▶ **Trecho citado**
%%

Tocar me conecta com meu 1o tambor
Nesta sexta, levei minhas narrações para circular. Duas novas e uma xodozinha retrô que me acompanha desde o Sesc Registro: Os Gêmeos que Fizeram a Morte Dançar, Mãe d’Água e a lenda indigena de surgimento da chuva. O processo criativo traz tanta ideia nova para incrementar os ensaios e ao mesmo tempo, um misto de ansiedade e expectativa para compartilhar, que cruzei a cidade num tempo igual ao trabalhado na escola em que meu amigo coordena e me chamou para homenagear os professores.

É irônico escrever disso num dia em que sinto “uma bateria ruim fazendo esquenta lá nos bastidores da minha cabeça”. Tenho mudado a forma com que lido com a batucada que já me acompanha há uns aninhos, desde as aulas de djembei até os ensaios em bloco feminino de percussão para o Carnaval — isso tudo antes da quarentena. Além das histórias, levei a caixa do divino nesta travessia por São Paulo. Já tinha percebido que tem beleza nessa batucada freestyle, levando a Alvoradinha (que acabou de ser batizada) pras rodas de cantigas populares com minha turmas. Mas nos últimos tempos o olhar de um professor me tocou e o aquecimento que dei aos professores também. Propunha cantigas e percussão corporal light para os homenageados, a fim de convocarmos nosso primeiro tambor, o coração. No fim das contas quem mas precisa entrar em contato com o tambor original de fábrica sou eu mesma.

%%

▶ **Tarefa 1**
Informe todas as linhas dos registros em que aparece a palavra "contact".

▶ **Registros fornecidos**
%%

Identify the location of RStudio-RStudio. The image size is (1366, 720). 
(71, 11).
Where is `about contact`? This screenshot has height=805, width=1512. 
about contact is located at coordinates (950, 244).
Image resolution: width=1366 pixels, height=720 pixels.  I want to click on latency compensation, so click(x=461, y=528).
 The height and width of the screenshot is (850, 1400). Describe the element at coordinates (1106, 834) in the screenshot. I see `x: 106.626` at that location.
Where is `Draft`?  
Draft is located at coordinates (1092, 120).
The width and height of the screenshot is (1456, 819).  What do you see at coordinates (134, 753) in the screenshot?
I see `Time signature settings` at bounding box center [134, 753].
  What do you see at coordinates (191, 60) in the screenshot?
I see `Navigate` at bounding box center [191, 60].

%%

▶ **Tarefa 2**
Liste as narrações que o trecho citado diz terem sido levadas para circular nesta sexta.

▶ **Resultado final 1**
Where is `about contact`? This screenshot has height=805, width=1512. 
about contact is located at coordinates (950, 244).

▶ **Resultado final 2**
- Os Gêmeos que Fizeram a Morte Dançar
- Mãe d’Água
- a lenda indigena de surgimento da chuva